Hi! As I have said dot product is equivalent to cosine similarity when vecs are normalized, so in your test you shoud do it like this:

import numpy as np

from numpy import dot
from numpy.linalg import norm

vec1 = np.array([1, 0, 0, 1])
vec2 = np.array([1, 0, 0, 1])

normed_vec1 = vec1 / norm(vec1)
normed_vec2 = vec2 / norm(vec2)

dot_prod = np.dot(normed_vec1, normed_vec2)
normalized = (1. + dot_prod) / 2.
cos_sim = dot(vec1, vec2) / (norm(vec1) * norm(vec2))

print('similarity', dot_prod)
print('normalized', normalized)
print('cos_sim   ', cos_sim)

Which output is:

similarity 0.9999999999999998
normalized 0.9999999999999999
cos_sim    0.9999999999999998

Also take note that embeddings returned by API are already normalized.

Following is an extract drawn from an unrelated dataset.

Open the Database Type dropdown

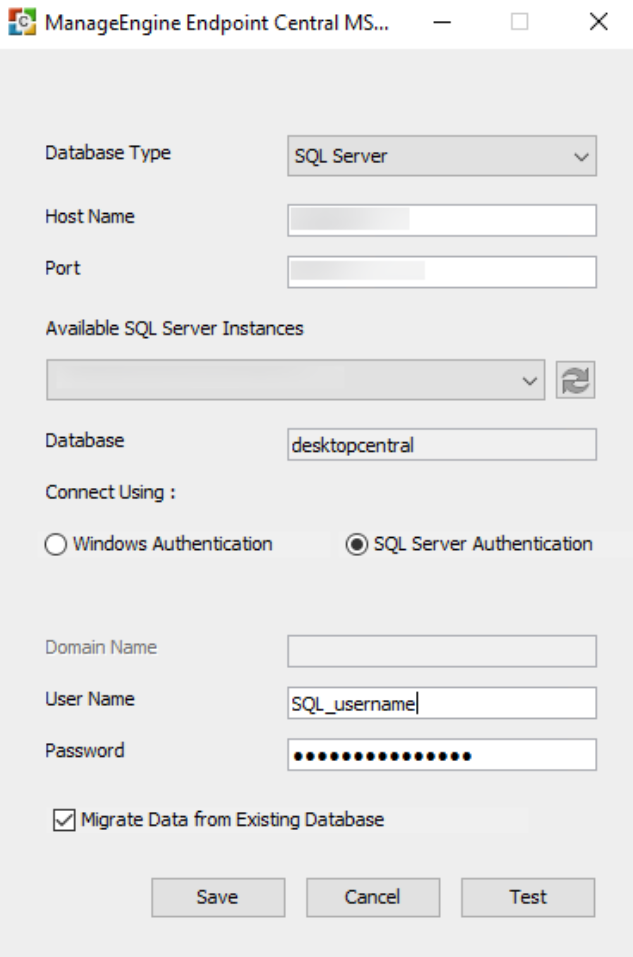pyautogui.click(x=441, y=156)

That makes sense. I didn't have the output of the api call ready, so I assumed the input.
Thank you for the help, it's clear.

And some more info about (1. + dot_prod) / 2.

For input vecs like:

vec1 = np.array([1, 0, 0, 1])
vec2 = np.array([1, 0, 0, 0])

Result would be:

similarity 0.7071067811865475
normalized 0.8535533905932737

And for vecs

vec1 = np.array([1, 0, 0, 1])
vec2 = np.array([-1, 0, 0, 0])

Results are:

similarity -0.7071067811865475
normalized 0.14644660940672627

Similarities in [0,1] range seems more readable for me.

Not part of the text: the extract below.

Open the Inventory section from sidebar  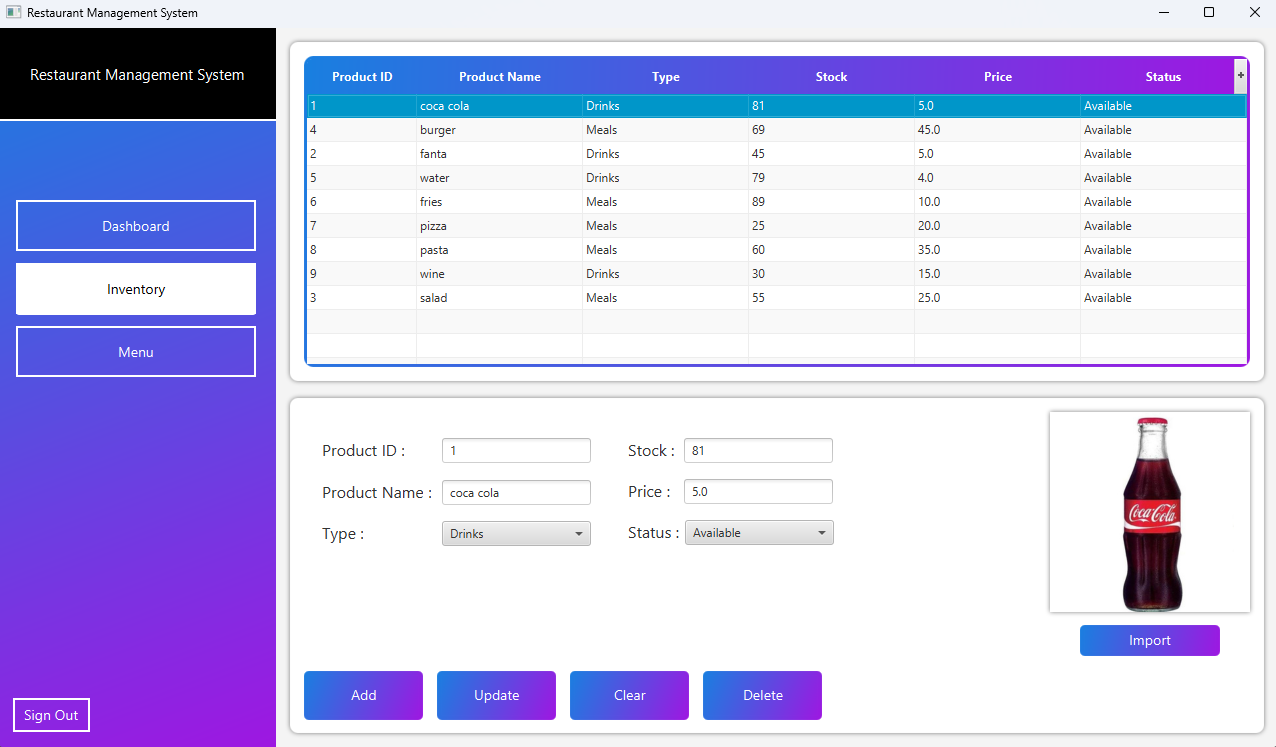[x=135, y=289]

Hello, I implemented the 1 to 1 face comparison mechanism to your repo as you described in this issues. I compare the vectors in the output of the extract function as dot_prod, normalized and cos_sim. but at 3 similarity rates, my similarity score with 5 different people was higher than 95%. this is the opposite of the original insightface repo and the face_recognition repo. is this normal?

Hello, I implemented the 1 to 1 face comparison mechanism to your repo as you described in this issues. I compare the vectors in the output of the extract function as dot_prod, normalized and cos_sim. but at 3 similarity rates, my similarity score with 5 different people was higher than 95%. this is the opposite of the original insightface repo and the face_recognition repo. is this normal?

Hi! Score for different people shouldn't be above 95%, if you have used normalization in [0,1] range as I have recommended above.